Old Media
I'm back from Detroit and gearing up for September, which includes blogging on a regular basis again!
The time with my family was tremendously satisfying. The neighbourhood I grew up in was unrecognisable - I misdirected the taxi the first night! The beauty of it all, the lushness and richness and civility I was surrounded by - just staggering! And it contrasted so starkly with the centre of old Detroit, a 20 minute car ride along the gorgeous lakefront of Lake St. Clair.
One day we drove from Jefferson towards I-94 on Woodward Avenue, the 42nd Street of Detroit when I was growing up. The shuttered and gated business premises stood cheek by jowl with deserted twenty story apartment buildings that looked burnt and bombed out. All this within a block or two of the main Detroit Art Gallery and the other museums across from it.

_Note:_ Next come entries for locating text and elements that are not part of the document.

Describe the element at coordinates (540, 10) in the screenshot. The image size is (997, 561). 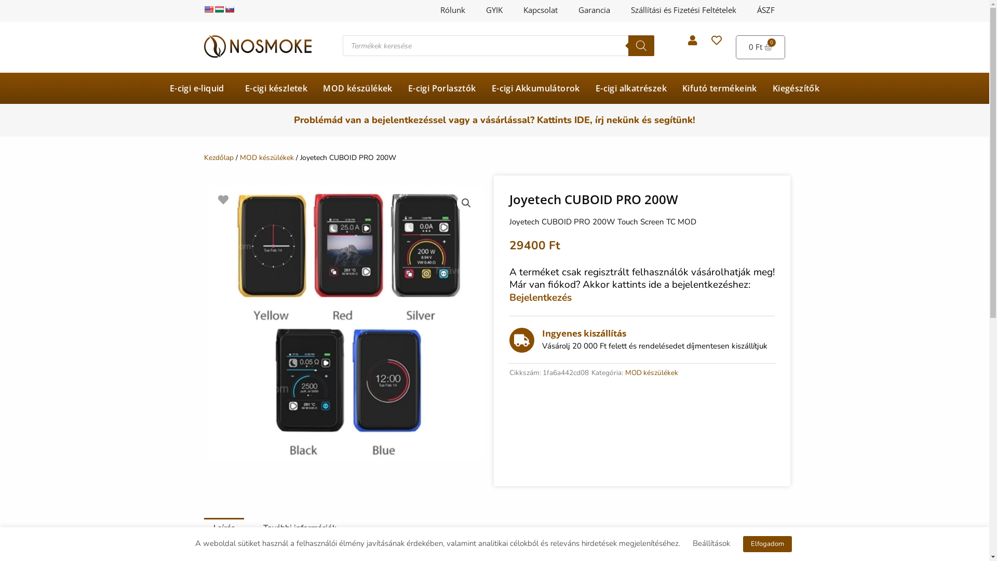
I see `'Kapcsolat'` at that location.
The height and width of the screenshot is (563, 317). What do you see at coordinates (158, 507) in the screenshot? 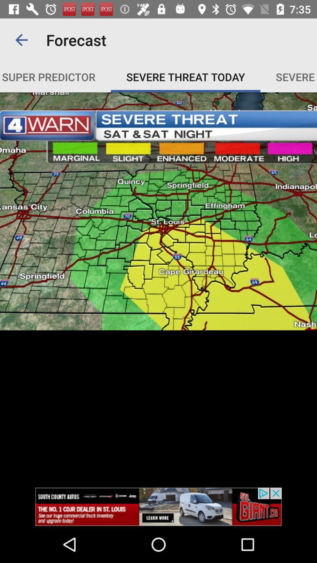
I see `advertisement website` at bounding box center [158, 507].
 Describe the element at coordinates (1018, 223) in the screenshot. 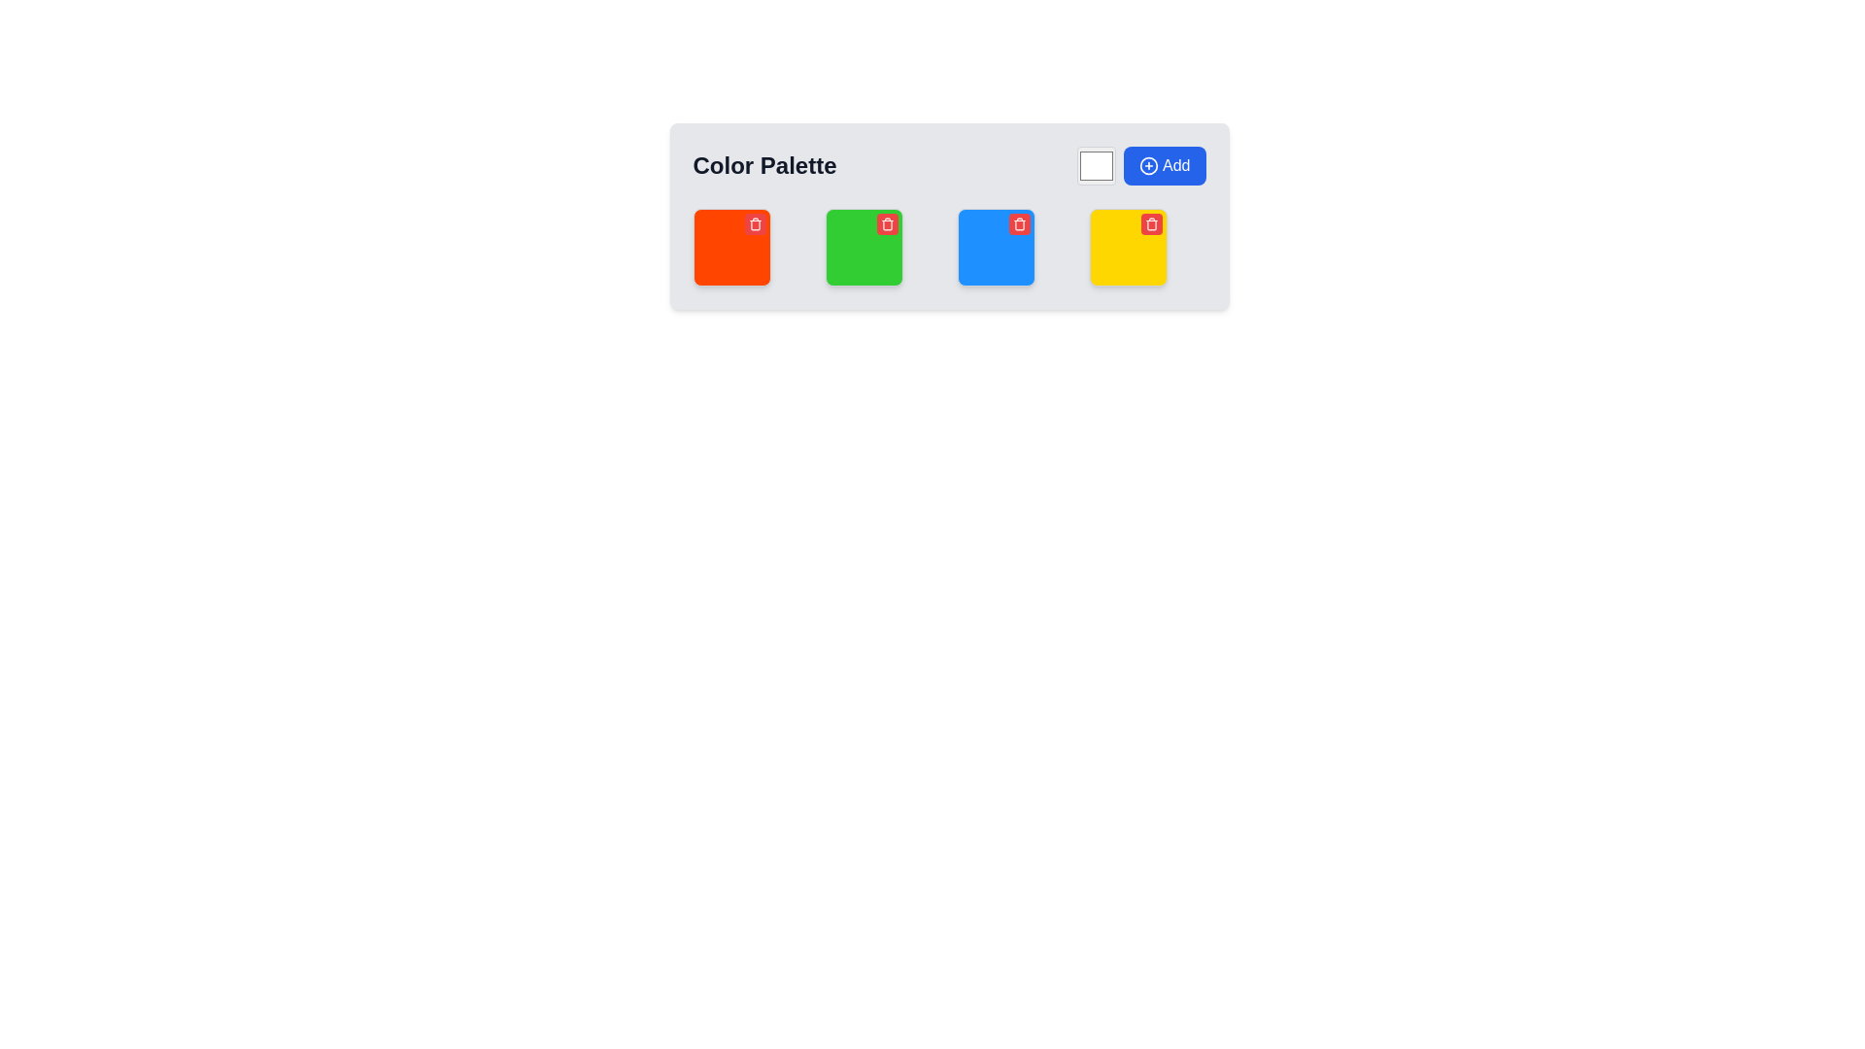

I see `the red trash icon located in the top-right corner of the first blue square block in the second row of blocks in the Color Palette section` at that location.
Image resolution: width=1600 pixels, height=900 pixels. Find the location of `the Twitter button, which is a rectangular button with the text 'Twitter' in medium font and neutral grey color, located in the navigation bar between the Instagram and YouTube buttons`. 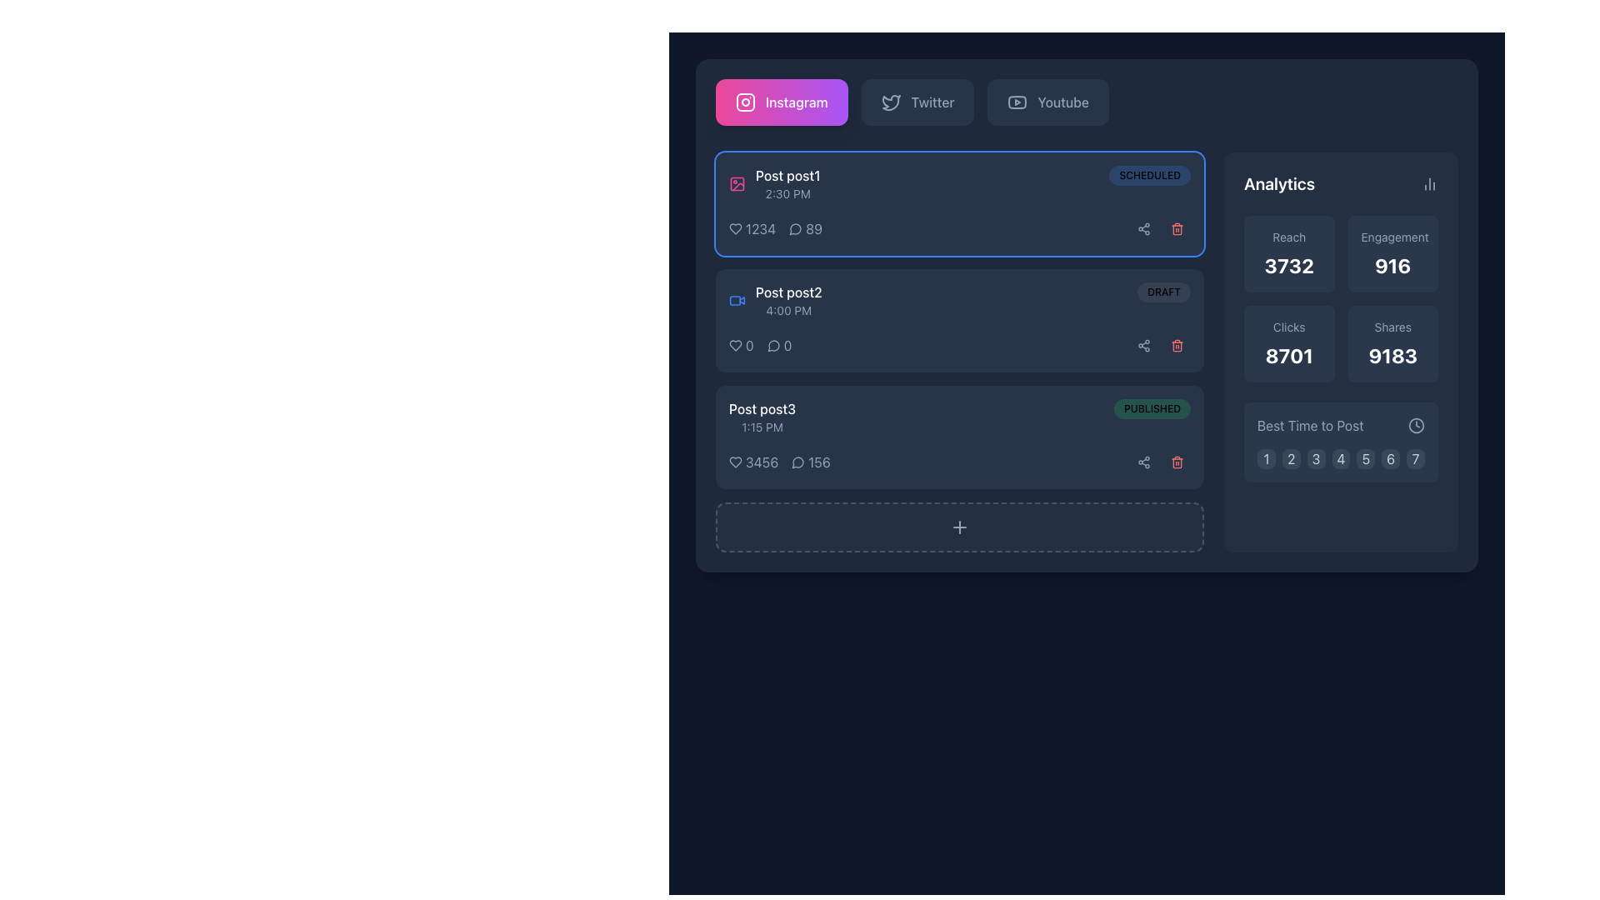

the Twitter button, which is a rectangular button with the text 'Twitter' in medium font and neutral grey color, located in the navigation bar between the Instagram and YouTube buttons is located at coordinates (932, 102).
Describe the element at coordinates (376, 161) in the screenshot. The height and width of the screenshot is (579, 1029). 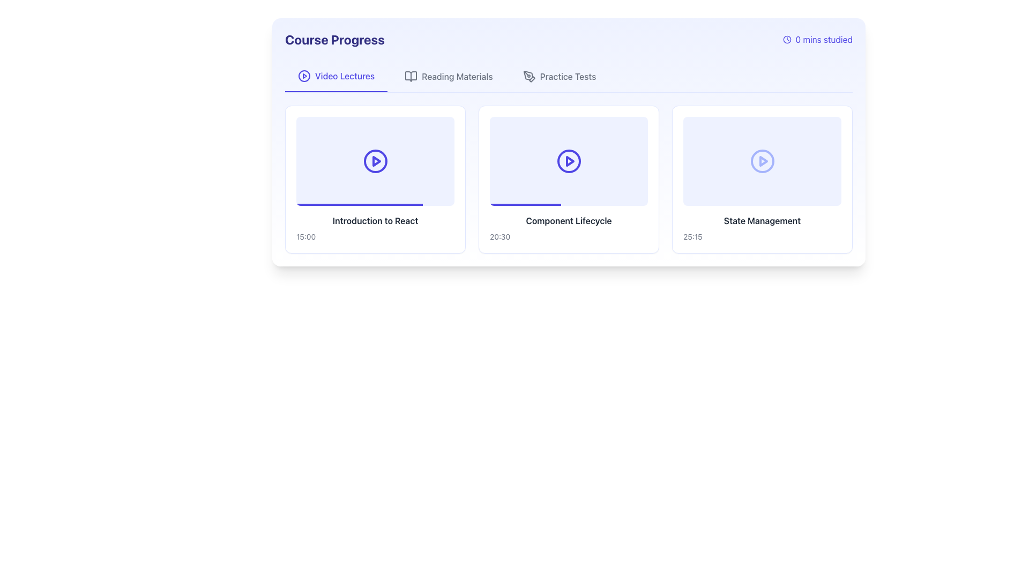
I see `the play triangle icon within the circular button of the first video card titled 'Introduction to React'` at that location.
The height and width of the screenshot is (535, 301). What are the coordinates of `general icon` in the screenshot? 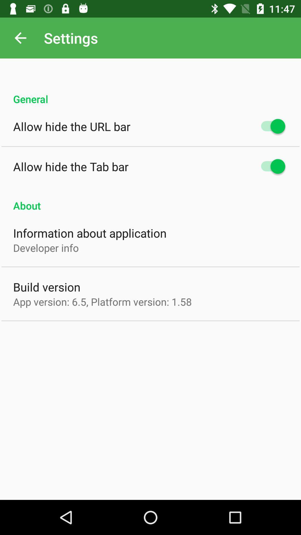 It's located at (151, 93).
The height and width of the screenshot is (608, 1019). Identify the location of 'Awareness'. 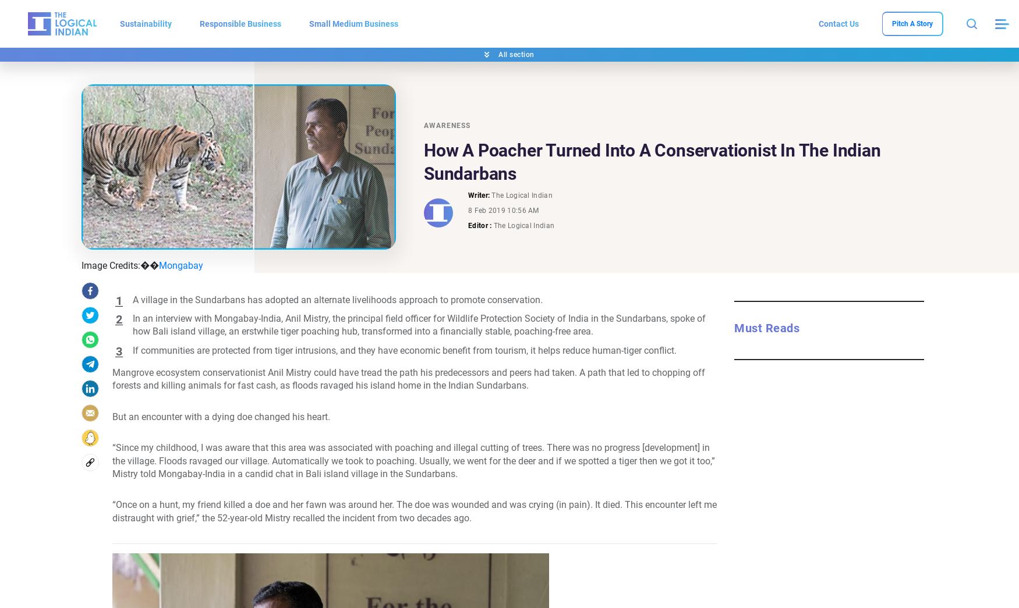
(446, 125).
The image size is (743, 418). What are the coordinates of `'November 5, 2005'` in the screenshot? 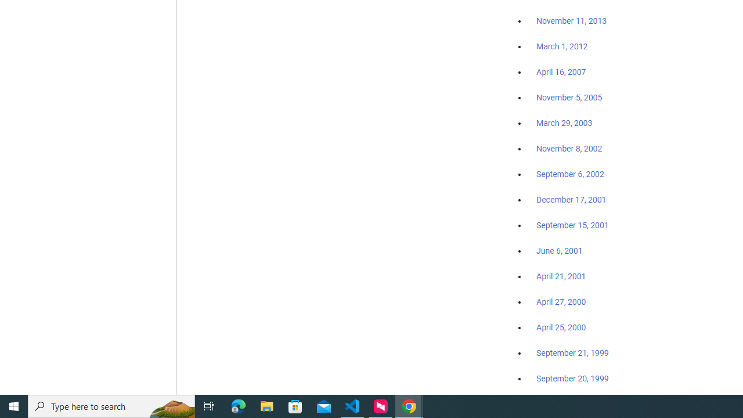 It's located at (570, 97).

It reminded me of when I was little. I'd look out at the burnt out buildings that lined the expressway for miles on either side, but I never questioned why the city I lived in had such sordid architecture on show for all who drove through.
I accepted a lot of things when I was little. We were a newspaper reading family and I read the New York Times first every Sunday. This time I read the New York Times, the Detroit News and the Detroit Free Press regularly over the course of my visit and I raided the recycle pile to read the Sundays I'd missed.
The NYT on Sunday 14th had the familiar "all the news that's fit to print" in the corner. However, every single front page article either misused statistics or misrepresented the facts as I knew them. The one fact I knew well was that Saturday the 13th was not chaos at Heathrow for British Airways, despite the headline and Titanic allusion:
However, I've had experience of how editors will use a good photograph whatever the story behind it because the Observer had used a great photo of a girl I know crying to illustrate passengers' frustrations.
I was still surprised that the Sunday NYT used her photo too:
There is a happy ending to this story, over and above the thousands of air miles and handful of tier points British Airways have given me. I was sitting in Chicago airport late on Monday the 15th, waiting for my millionth connection of the day. In the crowded American Airlines terminal, someone plunked themselves down in the seat next to me. "Carol!" "Djina!" There she was looking as cute as ever with teddy bear in tow.
She filled me in on her "traumatic" times. "British Airways paid for a hotel for me in Charing Cross, food and everything and I've had two days to sightsee around London." "Djina, you were on the front page of the Observer, I put you on my blog." A guy sitting behind us turned around and said "that's a big deal". He typed planningblog into his blackberry and Djina got to see how touching she looked while crying. She was delighted! I don't believe in coincidence. We were meant to know each other.